“If the US has someone whom historians will look back on as the gravedigger of American democracy, it is Mitch McConnell.”
Usually, comparisons between Donald Trump’s America and Nazi Germany come from cranks and internet trolls. But a new essay in the New York Review of Books pointing out “troubling similarities” between the 1930s and today is different: It’s written by Christopher Browning, one of America’s most eminent and well-respected historians of the Holocaust. In it, he warns that democracy here is under serious threat, in the way that German democracy was prior to Hitler’s rise — and really could topple altogether.
Browning, a professor emeritus at the University of North Carolina, specializes in the origins and operation of Nazi genocide. His 1992 book Ordinary Men, a close examination of how an otherwise unremarkable German police battalion evolved into an instrument of mass slaughter, is widely seen as one of the defining works on how typical Germans became complicit in Nazi atrocities.
So when Browning makes comparisons between the rise of Hitler and our current historical period, this isn’t some keyboard warrior spouting off. It is one of the most knowledgeable people on Nazism alive using his expertise to sound the alarm as to what he sees as an existential threat to American democracy.

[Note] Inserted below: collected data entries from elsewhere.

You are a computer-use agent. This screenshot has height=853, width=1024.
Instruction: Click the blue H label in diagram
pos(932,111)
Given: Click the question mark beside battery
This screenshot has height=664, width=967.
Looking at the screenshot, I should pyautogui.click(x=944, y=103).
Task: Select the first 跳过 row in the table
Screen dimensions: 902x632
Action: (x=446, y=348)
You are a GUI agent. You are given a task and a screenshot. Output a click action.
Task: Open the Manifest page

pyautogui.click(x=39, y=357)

Browning’s essay covers many topics, ranging from Trump’s “America First” foreign policy — a phrase most closely associated with a group of prewar American Nazi sympathizers — to the role of Fox News as a kind of privatized state propaganda office. But the most interesting part of his argument is the comparison between Senate Majority Leader Mitch McConnell and Paul von Hindenburg, the German leader who ultimately handed power over to Hitler.